▸ Task description
Print the data that follows, exactly and completely.

Collected data entries
= = =

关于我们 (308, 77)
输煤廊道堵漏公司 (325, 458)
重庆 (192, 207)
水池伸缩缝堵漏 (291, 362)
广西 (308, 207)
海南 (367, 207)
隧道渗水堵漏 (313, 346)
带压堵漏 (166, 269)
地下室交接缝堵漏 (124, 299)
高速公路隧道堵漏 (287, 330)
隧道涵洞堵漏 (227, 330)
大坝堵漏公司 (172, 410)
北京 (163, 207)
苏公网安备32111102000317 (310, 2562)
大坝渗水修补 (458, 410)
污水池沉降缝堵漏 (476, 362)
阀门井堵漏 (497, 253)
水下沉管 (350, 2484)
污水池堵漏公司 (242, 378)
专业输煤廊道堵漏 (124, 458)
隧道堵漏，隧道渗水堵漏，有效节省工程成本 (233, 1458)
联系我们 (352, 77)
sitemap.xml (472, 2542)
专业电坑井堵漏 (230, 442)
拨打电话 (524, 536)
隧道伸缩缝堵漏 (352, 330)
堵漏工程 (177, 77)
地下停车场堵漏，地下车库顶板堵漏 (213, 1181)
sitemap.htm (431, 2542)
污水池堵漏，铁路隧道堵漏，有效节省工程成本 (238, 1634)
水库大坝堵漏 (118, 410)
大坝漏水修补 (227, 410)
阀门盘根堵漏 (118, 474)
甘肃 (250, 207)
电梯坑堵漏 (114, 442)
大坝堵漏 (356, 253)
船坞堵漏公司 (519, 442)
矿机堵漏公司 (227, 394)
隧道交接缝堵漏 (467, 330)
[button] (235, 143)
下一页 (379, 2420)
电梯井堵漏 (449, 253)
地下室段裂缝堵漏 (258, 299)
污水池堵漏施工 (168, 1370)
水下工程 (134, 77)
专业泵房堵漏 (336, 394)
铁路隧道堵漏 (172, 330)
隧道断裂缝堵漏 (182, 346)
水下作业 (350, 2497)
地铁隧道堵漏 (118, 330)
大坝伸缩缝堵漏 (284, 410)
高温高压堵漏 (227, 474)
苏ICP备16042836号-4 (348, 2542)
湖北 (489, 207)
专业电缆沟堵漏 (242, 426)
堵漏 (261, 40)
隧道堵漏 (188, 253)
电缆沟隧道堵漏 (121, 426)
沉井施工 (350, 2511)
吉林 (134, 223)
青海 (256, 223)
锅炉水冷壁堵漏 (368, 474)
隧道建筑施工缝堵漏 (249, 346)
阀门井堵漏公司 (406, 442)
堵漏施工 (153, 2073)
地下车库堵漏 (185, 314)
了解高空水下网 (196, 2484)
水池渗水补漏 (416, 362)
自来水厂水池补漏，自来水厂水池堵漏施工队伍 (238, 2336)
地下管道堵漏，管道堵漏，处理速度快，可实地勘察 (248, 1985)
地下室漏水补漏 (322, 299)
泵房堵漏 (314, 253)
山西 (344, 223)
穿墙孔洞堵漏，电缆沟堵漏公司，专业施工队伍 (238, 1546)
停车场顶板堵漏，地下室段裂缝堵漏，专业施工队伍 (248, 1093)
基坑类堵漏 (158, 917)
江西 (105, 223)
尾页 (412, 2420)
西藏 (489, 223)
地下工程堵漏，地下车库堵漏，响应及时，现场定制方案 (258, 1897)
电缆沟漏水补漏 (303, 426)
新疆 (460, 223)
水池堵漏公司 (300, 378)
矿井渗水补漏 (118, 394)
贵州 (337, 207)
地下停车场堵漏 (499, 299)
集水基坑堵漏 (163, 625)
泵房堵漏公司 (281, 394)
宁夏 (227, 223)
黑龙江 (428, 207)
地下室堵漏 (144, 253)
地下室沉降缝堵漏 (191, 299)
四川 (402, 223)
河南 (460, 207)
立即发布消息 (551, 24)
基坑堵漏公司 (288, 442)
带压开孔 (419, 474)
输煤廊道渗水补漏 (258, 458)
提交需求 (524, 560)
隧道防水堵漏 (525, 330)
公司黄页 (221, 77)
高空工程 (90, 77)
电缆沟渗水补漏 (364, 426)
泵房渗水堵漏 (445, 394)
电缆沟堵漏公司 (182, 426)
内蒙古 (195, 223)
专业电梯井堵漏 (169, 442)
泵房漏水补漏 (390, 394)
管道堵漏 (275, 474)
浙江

= = =

▸ Result for this task
关于我们 (308, 77)
输煤廊道堵漏公司 (325, 458)
重庆 (192, 207)
水池伸缩缝堵漏 (291, 362)
广西 (308, 207)
海南 (367, 207)
隧道渗水堵漏 (313, 346)
带压堵漏 (166, 269)
地下室交接缝堵漏 (124, 299)
高速公路隧道堵漏 (287, 330)
隧道涵洞堵漏 (227, 330)
大坝堵漏公司 (172, 410)
北京 (163, 207)
苏公网安备32111102000317 (310, 2562)
大坝渗水修补 (458, 410)
污水池沉降缝堵漏 (476, 362)
阀门井堵漏 (497, 253)
水下沉管 (350, 2484)
污水池堵漏公司 (242, 378)
专业输煤廊道堵漏 (124, 458)
隧道堵漏，隧道渗水堵漏，有效节省工程成本 (233, 1458)
联系我们 (352, 77)
sitemap.xml (472, 2542)
专业电坑井堵漏 (230, 442)
拨打电话 (524, 536)
隧道伸缩缝堵漏 (352, 330)
堵漏工程 (177, 77)
地下停车场堵漏，地下车库顶板堵漏 (213, 1181)
sitemap.htm (431, 2542)
污水池堵漏，铁路隧道堵漏，有效节省工程成本 (238, 1634)
水库大坝堵漏 (118, 410)
大坝漏水修补 (227, 410)
阀门盘根堵漏 (118, 474)
甘肃 (250, 207)
电梯坑堵漏 (114, 442)
大坝堵漏 (356, 253)
船坞堵漏公司 (519, 442)
矿机堵漏公司 (227, 394)
隧道交接缝堵漏 (467, 330)
[button] (235, 143)
下一页 (379, 2420)
电梯井堵漏 (449, 253)
地下室段裂缝堵漏 (258, 299)
污水池堵漏施工 (168, 1370)
水下工程 (134, 77)
专业泵房堵漏 (336, 394)
铁路隧道堵漏 (172, 330)
隧道断裂缝堵漏 (182, 346)
水下作业 (350, 2497)
地铁隧道堵漏 (118, 330)
大坝伸缩缝堵漏 (284, 410)
高温高压堵漏 (227, 474)
苏ICP备16042836号-4 (348, 2542)
湖北 (489, 207)
专业电缆沟堵漏 (242, 426)
堵漏 (261, 40)
隧道堵漏 (188, 253)
电缆沟隧道堵漏 (121, 426)
沉井施工 (350, 2511)
吉林 (134, 223)
青海 (256, 223)
锅炉水冷壁堵漏 (368, 474)
隧道建筑施工缝堵漏 (249, 346)
阀门井堵漏公司 (406, 442)
堵漏施工 (153, 2073)
地下车库堵漏 (185, 314)
了解高空水下网 (196, 2484)
水池渗水补漏 (416, 362)
自来水厂水池补漏，自来水厂水池堵漏施工队伍 (238, 2336)
地下管道堵漏，管道堵漏，处理速度快，可实地勘察 (248, 1985)
地下室漏水补漏 (322, 299)
泵房堵漏 (314, 253)
山西 (344, 223)
穿墙孔洞堵漏，电缆沟堵漏公司，专业施工队伍 (238, 1546)
停车场顶板堵漏，地下室段裂缝堵漏，专业施工队伍 (248, 1093)
基坑类堵漏 (158, 917)
江西 (105, 223)
尾页 (412, 2420)
西藏 (489, 223)
地下工程堵漏，地下车库堵漏，响应及时，现场定制方案 (258, 1897)
电缆沟漏水补漏 (303, 426)
新疆 (460, 223)
水池堵漏公司 (300, 378)
矿井渗水补漏 (118, 394)
贵州 (337, 207)
地下停车场堵漏 (499, 299)
集水基坑堵漏 (163, 625)
泵房堵漏公司 (281, 394)
宁夏 (227, 223)
黑龙江 (428, 207)
地下室堵漏 (144, 253)
地下室沉降缝堵漏 (191, 299)
四川 (402, 223)
河南 (460, 207)
立即发布消息 (551, 24)
基坑堵漏公司 (288, 442)
带压开孔 (419, 474)
输煤廊道渗水补漏 (258, 458)
提交需求 (524, 560)
隧道防水堵漏 (525, 330)
公司黄页 (221, 77)
高空工程 (90, 77)
电缆沟渗水补漏 (364, 426)
泵房渗水堵漏 (445, 394)
电缆沟堵漏公司 (182, 426)
内蒙古 (195, 223)
专业电梯井堵漏 (169, 442)
泵房漏水补漏 (390, 394)
管道堵漏 (275, 474)
浙江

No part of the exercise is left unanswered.